Even though the 6 cent-per-gallon local option gas tax won’t expire until August 2016, legislation is speeding through City Council to extend the tax for another 20 years.
The problem is the gas tax is doomed as a revenue source.
In the past decade, revenue from Jacksonville’s gas tax declined 20 percent in inflation-adjusted dollars, even as our population and economy grew.
This trend will only accelerate with dramatic improvements in fuel efficiency and the increased use of alternative-fuel vehicles, including the mass conversion of truck fleets to natural gas.
Don’t just take my word for it.
Gov. Rick Scott’s Department of Transportation secretary, Ananth Prasad, has repeatedly declared the gas tax is unsustainable as a transportation funding source.
So what do we do?
First, let’s be clear about what we should not do.
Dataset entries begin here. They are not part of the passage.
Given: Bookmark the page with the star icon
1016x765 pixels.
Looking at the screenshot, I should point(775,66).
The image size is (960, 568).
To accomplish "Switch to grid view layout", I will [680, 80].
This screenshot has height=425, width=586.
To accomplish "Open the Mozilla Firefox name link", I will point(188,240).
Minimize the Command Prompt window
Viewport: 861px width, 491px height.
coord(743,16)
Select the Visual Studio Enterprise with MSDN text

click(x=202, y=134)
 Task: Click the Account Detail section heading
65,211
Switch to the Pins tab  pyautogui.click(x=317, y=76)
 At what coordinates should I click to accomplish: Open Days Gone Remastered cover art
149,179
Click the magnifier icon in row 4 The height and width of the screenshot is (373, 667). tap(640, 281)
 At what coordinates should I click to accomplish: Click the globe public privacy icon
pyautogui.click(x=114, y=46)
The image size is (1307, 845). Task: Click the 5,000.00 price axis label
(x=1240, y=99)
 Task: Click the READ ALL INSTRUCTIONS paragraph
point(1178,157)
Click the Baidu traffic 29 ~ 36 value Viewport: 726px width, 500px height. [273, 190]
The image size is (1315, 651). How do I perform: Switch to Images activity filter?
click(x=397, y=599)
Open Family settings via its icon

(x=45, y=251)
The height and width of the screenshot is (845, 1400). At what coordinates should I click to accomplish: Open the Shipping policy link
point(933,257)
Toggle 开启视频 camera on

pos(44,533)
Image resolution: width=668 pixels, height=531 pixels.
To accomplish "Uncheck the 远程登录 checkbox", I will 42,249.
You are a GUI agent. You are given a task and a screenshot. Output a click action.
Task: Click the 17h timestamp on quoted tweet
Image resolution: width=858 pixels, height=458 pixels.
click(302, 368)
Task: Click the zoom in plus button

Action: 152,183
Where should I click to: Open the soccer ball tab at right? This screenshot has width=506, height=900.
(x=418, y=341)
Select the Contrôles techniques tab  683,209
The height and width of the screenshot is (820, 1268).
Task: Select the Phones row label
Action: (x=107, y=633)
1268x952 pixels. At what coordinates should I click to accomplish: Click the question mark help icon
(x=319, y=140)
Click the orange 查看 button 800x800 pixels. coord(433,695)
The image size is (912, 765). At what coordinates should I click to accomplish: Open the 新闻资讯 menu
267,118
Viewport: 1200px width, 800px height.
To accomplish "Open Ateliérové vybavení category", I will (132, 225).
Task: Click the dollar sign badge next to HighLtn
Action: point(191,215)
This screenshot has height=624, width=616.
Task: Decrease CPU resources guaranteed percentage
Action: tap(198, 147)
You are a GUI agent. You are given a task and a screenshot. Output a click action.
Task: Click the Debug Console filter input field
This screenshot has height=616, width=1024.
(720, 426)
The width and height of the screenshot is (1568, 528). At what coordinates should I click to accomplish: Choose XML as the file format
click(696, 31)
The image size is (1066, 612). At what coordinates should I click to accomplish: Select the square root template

We should not rush to make a 20-year commitment to an unsustainable revenue source, nor should we take on a huge debt load expecting the gas tax will pay it back.
We should not be promising a bevy of transportation projects that may well end up like nicely wrapped but empty boxes under a Christmas tree, just like so many projects promised under previous gas tax levies and the Better Jacksonville Plan.
Some of those previously promised but never-delivered projects are on the current wish list — with much higher price tags.
What we should do in the 27 months remaining before the gas tax expires is to have a thoughtful community conversation about how best to finance our transportation priorities.
We should appoint a community task force with a diverse group of leaders representing businesses and employees, drivers and pedestrians, bus riders and road builders, developers and environmentalists, truckers and bicyclists, neighborhoods and Downtown.
The task force should hold public hearings to get broad community input, solicit ideas from transportation professionals and public finance experts and investigate what other cities and states are doing to fund their transportation needs.
There are many financing options to consider — from taxes on alternative fuels to dedicated sales-tax revenue for transportation projects, to public-private partnerships, to a vehicle miles-traveled fee that charges users based on the number of miles they drive.
The gas tax is quickly becoming extinct. Our funding methods must evolve.
Let’s take the time we have to find out how Jacksonville can best secure its transportation future.